**Task prompt:**
Write out, word for word, the part of the records below that opens with the line containing "Task: Click the" and closes with the line containing "Action: coord(38,539)", including both of those lines. Leave the pictures out of your answer.
>> begin Data shown
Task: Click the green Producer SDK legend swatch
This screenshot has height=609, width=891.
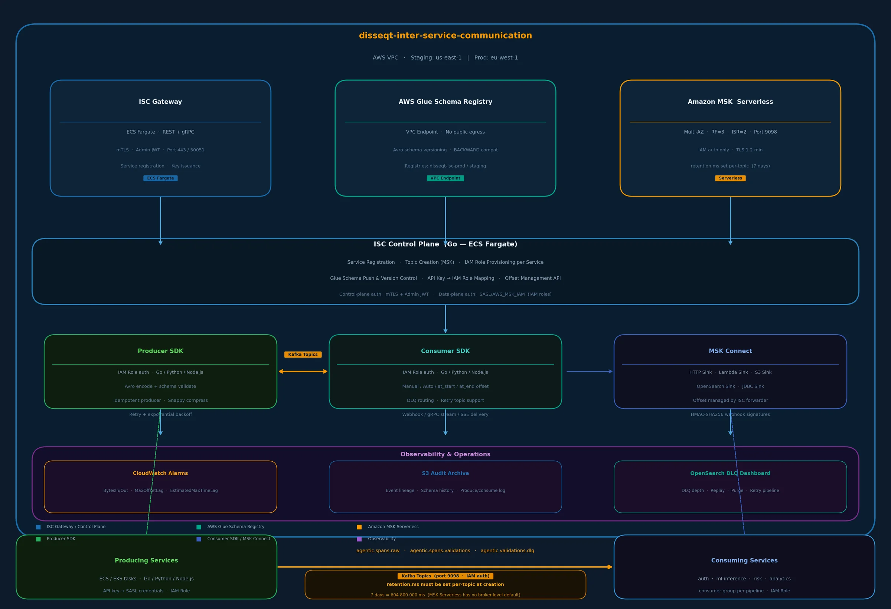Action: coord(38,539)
>> end Data shown
>> begin Data shown
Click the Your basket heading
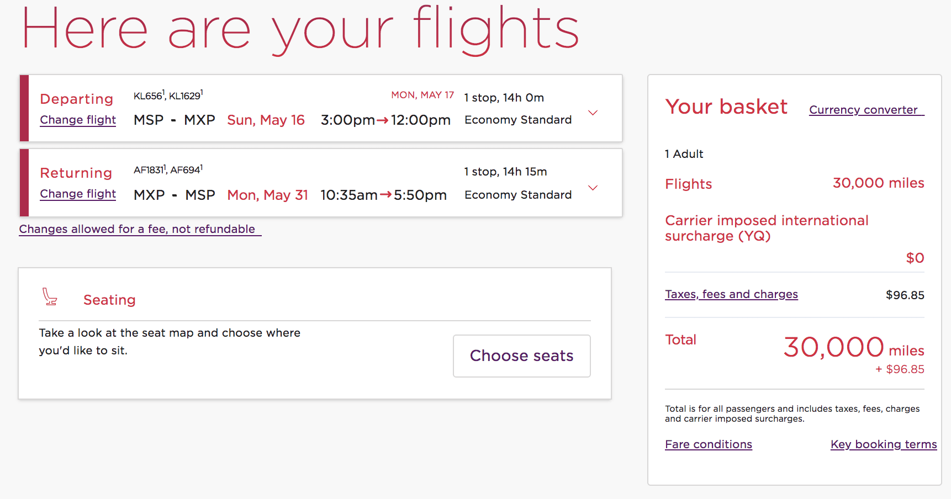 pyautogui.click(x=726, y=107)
>> end Data shown
>> begin Data shown
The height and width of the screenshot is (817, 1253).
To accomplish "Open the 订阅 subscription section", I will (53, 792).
>> end Data shown
**Response to this exercise:**
Task: Click the green Producer SDK legend swatch
This screenshot has height=609, width=891.
Action: coord(38,539)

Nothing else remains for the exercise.